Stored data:
◆ ◆ ◆ ◆ ◆

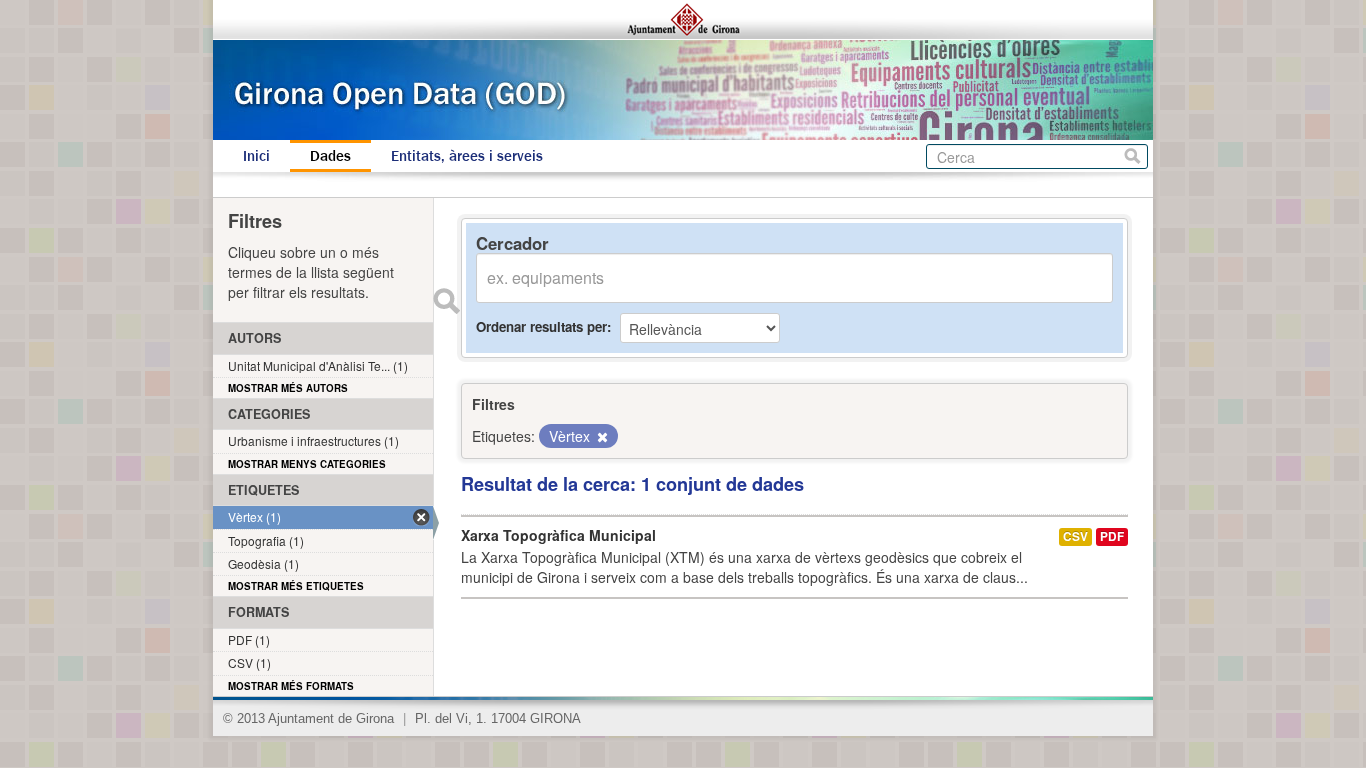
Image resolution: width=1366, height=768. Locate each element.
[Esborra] (601, 437)
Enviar (446, 301)
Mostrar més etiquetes (296, 586)
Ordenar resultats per (541, 326)
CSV (1075, 536)
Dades (330, 156)
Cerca (1132, 156)
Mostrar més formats (291, 686)
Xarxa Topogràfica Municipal (558, 535)
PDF (1112, 536)
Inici (256, 156)
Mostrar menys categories (307, 464)
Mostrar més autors (288, 388)
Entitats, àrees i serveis (467, 156)
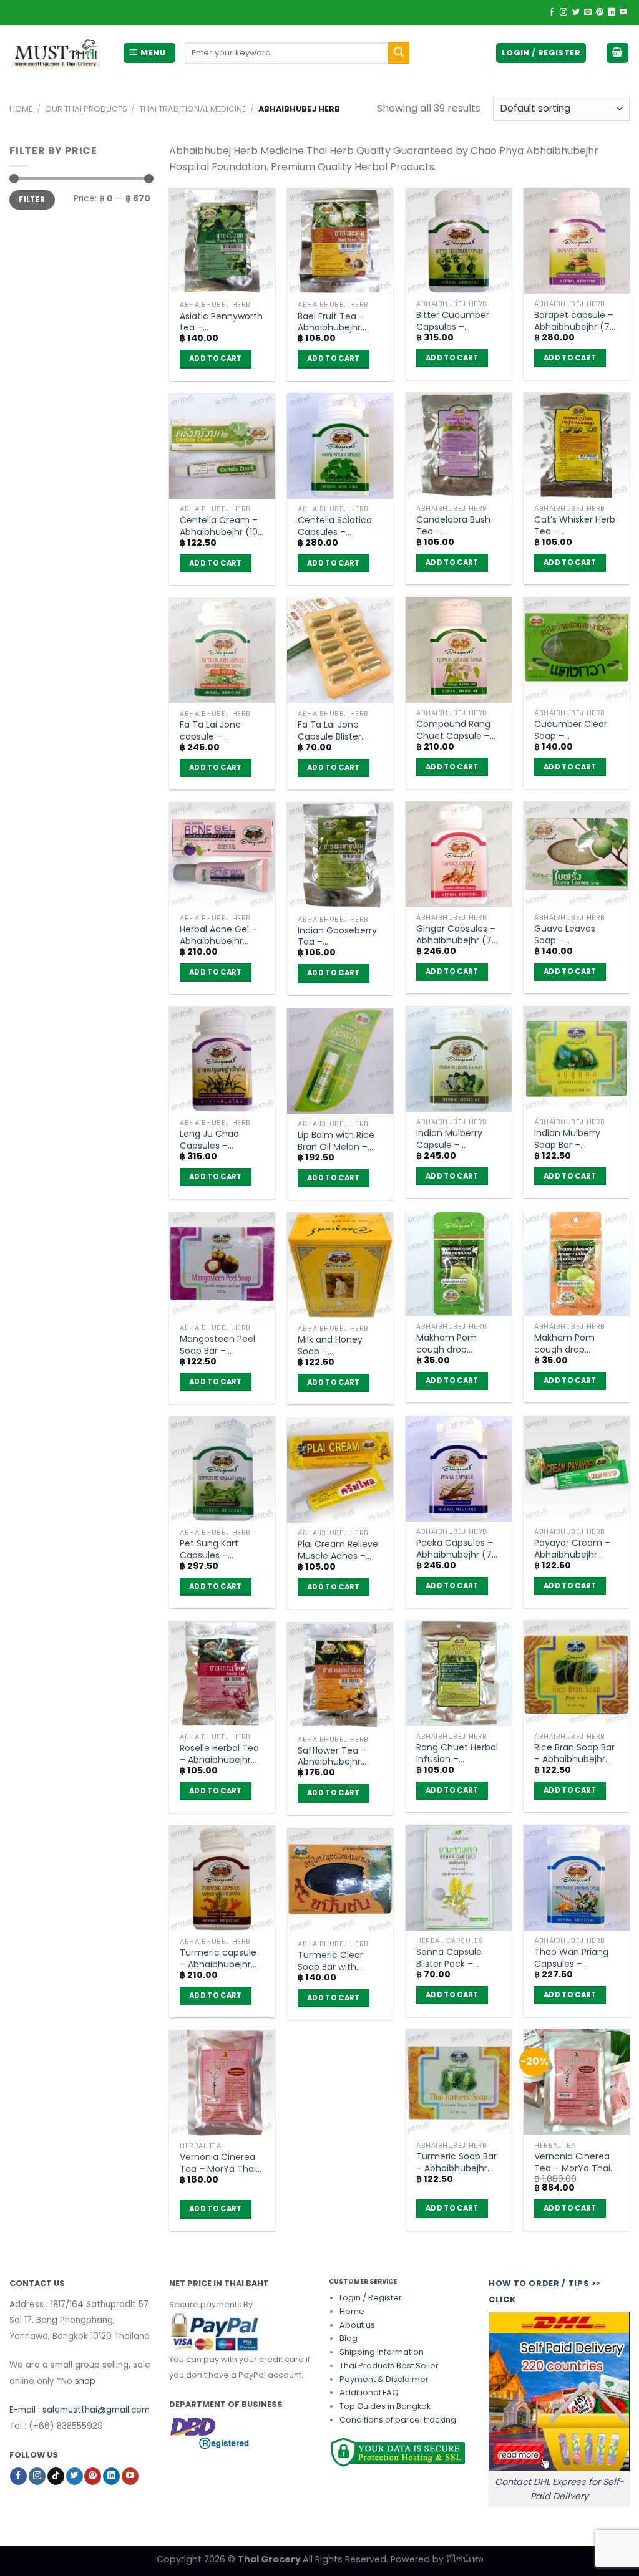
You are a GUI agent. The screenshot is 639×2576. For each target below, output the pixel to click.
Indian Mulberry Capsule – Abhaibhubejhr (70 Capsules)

◆ ◆ ◆ ◆ ◆

> [TASK ITEM] Exactly as written, give every entry again, but not the pictures.

> [YOUR RESPONSE]
Image resolution: width=1366, height=768. Locate each element.
[Esborra] (601, 437)
Enviar (446, 301)
Mostrar més etiquetes (296, 586)
Ordenar resultats per (541, 326)
CSV (1075, 536)
Dades (330, 156)
Cerca (1132, 156)
Mostrar més formats (291, 686)
Xarxa Topogràfica Municipal (558, 535)
PDF (1112, 536)
Inici (256, 156)
Mostrar menys categories (307, 464)
Mostrar més autors (288, 388)
Entitats, àrees i serveis (467, 156)
You are a GUI agent. The screenshot is 639×2576. For each target below, output the pixel to click.
Indian Mulberry Capsule – Abhaibhubejhr (70 Capsules)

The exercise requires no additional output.